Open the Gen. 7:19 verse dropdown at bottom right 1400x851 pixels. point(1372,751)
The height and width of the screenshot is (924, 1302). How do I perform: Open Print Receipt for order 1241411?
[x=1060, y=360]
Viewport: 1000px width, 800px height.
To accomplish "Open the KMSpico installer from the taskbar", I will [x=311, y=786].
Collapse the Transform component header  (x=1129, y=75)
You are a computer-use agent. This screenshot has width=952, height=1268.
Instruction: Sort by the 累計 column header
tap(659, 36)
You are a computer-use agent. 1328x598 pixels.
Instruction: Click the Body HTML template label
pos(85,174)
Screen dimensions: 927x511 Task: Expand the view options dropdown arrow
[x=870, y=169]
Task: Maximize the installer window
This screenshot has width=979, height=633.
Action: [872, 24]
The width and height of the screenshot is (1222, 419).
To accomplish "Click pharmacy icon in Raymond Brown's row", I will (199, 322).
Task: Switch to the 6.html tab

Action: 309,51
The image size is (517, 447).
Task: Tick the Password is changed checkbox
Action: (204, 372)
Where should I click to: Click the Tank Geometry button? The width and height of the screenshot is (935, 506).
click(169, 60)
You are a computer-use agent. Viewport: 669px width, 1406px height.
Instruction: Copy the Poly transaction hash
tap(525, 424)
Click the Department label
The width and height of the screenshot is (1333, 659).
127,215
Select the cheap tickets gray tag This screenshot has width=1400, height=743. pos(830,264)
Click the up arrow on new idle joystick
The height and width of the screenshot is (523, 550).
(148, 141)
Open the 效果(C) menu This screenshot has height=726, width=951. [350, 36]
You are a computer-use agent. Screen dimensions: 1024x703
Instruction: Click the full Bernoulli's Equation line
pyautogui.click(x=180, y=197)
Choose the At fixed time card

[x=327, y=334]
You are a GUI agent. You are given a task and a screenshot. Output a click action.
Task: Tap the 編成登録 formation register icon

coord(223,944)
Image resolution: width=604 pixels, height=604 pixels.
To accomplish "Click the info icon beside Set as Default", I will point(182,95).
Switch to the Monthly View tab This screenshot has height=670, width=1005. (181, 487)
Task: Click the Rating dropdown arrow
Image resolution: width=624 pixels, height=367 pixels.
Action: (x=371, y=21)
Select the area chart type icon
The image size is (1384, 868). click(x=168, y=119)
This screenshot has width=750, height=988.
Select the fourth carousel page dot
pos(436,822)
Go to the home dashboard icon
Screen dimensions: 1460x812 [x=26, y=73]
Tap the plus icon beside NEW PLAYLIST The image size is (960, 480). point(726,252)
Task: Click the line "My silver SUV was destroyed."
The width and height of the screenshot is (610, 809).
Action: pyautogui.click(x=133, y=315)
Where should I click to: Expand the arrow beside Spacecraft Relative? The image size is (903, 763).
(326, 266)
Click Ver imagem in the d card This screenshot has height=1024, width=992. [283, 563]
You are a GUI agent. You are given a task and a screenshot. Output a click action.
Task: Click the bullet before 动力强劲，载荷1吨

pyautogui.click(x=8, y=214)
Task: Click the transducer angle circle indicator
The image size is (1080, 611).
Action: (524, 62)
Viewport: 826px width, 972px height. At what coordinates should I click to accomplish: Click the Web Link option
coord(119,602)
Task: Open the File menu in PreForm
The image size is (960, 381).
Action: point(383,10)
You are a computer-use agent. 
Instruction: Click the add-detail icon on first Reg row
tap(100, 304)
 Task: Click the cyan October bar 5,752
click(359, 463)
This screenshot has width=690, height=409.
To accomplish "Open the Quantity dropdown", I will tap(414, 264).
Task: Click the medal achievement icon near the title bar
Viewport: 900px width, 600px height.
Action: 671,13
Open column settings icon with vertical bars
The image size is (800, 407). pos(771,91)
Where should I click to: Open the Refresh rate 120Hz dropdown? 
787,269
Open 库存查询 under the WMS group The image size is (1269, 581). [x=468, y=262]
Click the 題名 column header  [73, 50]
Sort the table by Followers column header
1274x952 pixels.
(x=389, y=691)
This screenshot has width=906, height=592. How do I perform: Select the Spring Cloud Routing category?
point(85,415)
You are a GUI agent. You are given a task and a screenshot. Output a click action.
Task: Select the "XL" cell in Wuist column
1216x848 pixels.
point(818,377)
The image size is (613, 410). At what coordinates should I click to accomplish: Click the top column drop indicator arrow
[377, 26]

• What is being asked: Lay out as a numbered list, with blank lines omitted, only the lines starting with the one that contains "Viewport: 1000px width, 800px height." and going on through the one that contains "will (199, 322).".

• Full response:
1. Viewport: 1000px width, 800px height.
2. To accomplish "Open the KMSpico installer from the taskbar", I will [x=311, y=786].
3. Collapse the Transform component header  (x=1129, y=75)
4. You are a computer-use agent. This screenshot has width=952, height=1268.
5. Instruction: Sort by the 累計 column header
6. tap(659, 36)
7. You are a computer-use agent. 1328x598 pixels.
8. Instruction: Click the Body HTML template label
9. pos(85,174)
10. Screen dimensions: 927x511 Task: Expand the view options dropdown arrow
11. [x=870, y=169]
12. Task: Maximize the installer window
13. This screenshot has width=979, height=633.
14. Action: [872, 24]
15. The width and height of the screenshot is (1222, 419).
16. To accomplish "Click pharmacy icon in Raymond Brown's row", I will (199, 322).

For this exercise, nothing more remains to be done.